8. Principal amount. Interest accrued at 10% and is convertible into common stock as well.
9. Each warrant is exercisable into common stock at 70% of the per share price of equity secutities issued in an underwritten public offering. In the event that the issuer fails to close a public offering prior to June 27, 2009, each warrant will be exercisable at 70% of the closing price of the issuer's common stock on that date.
10. Currently exercisable. The convertible debentures and any accrued interest thereon automatically convert into common stock upon the issuer's closing on an underwritten public offering.
11. Pursuant to a Unit Put Agreement dated September 16, 2008, reporting person agreed to purchase up to $100,000 of Units, consisting of convertible notes with an aggregate principal amount of $95,000 and 20,000 warrants with an aggregate purchase price of $5,000. If and when the issuer gives notice to the reporting person of a closing, the reporting person is obligated to purchase his pro rata share of the total amount of Units to be sold at each closing by the issuer to persons who signed the Unit Put Agreement. The issuer's right to put Units to the reporting person expires on March 16, 2009. The convertible notes underlying the Units are convertible into shares of common stock and the warrants underlying the Units are exercisable for shares of common stock.
12. On each of September 24, 2008 and October 28, 2008, the issuer closed on $50,000 of the reporting person's obligation to purchase the issuer's Units described in Footnote 11. In each closing, the reporting person purchased $47,500 of principal amount of convertible notes and warrants (with a purchase price of $2,500) to acquire 10,000 shares of common stock. These notes and accrued interest theron will automatically convert into common stock 30 days following the completion of an underwritten public offering by the issuer, at 70% of the per share price of equity secutities issued therein . If the issuer fails to close on an underwritten public offering by March 16, 2010 and fails to prepay these notes, the notes and the accrued interest thereon will convert into common stock at $0.15 per share.
13. The reporting person loaned $150,000 to the issuer pursuant to a convertible promissory note. The note and accrued interest thereon will be convertible into common stock following the completion of an underwritten public offering by the issuer, at 70% of the per share price of equity secutities issued therein . The note and the accrued interest become due and payable if the issuer fails to close on an underwritten public offering by March 25, 2010, or if the holder chooses not to convert the note within 7 days following the completion of the public offering.
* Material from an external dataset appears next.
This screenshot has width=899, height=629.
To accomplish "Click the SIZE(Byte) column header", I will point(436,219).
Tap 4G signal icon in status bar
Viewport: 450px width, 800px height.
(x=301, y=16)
The number of shares the note is convertible into will be determined upon the issuer's closing of an underwritten public offering.
14. On September 12, 2008, the issuer amended an outstanding $37,500 promissory note with the reporting person to provide a conversion provision, such that the reporting person may convert the principal amount of the note and accrued interest into shares of the issuer's common stock following the completion of an underwritten public offering by the issuer, at 70% of the per share price of equity securities issued therein.
15. Pursuant to a loan guarantee agreement dated Ocober 31, 2007, on October 31,2008, the issuer issued 6,667 shares of common stock and a five-year warrant to acquire 16,667 shares of common stock at $2.00 per share as consideration to the reporting person when the underlying loan was not paid off as of that date.
Richard B. Thon by power of attorney 11/04/2008
** Signature of Reporting Person Date
Reminder: Report on a separate line for each class of securities beneficially owned directly or indirectly.
* If the form is filed by more than one reporting person, see Instruction 4 (b)(v).
** Intentional misstatements or omissions of facts constitute Federal Criminal Violations See 18 U.S.C. 1001 and 15 U.S.C. 78ff(a).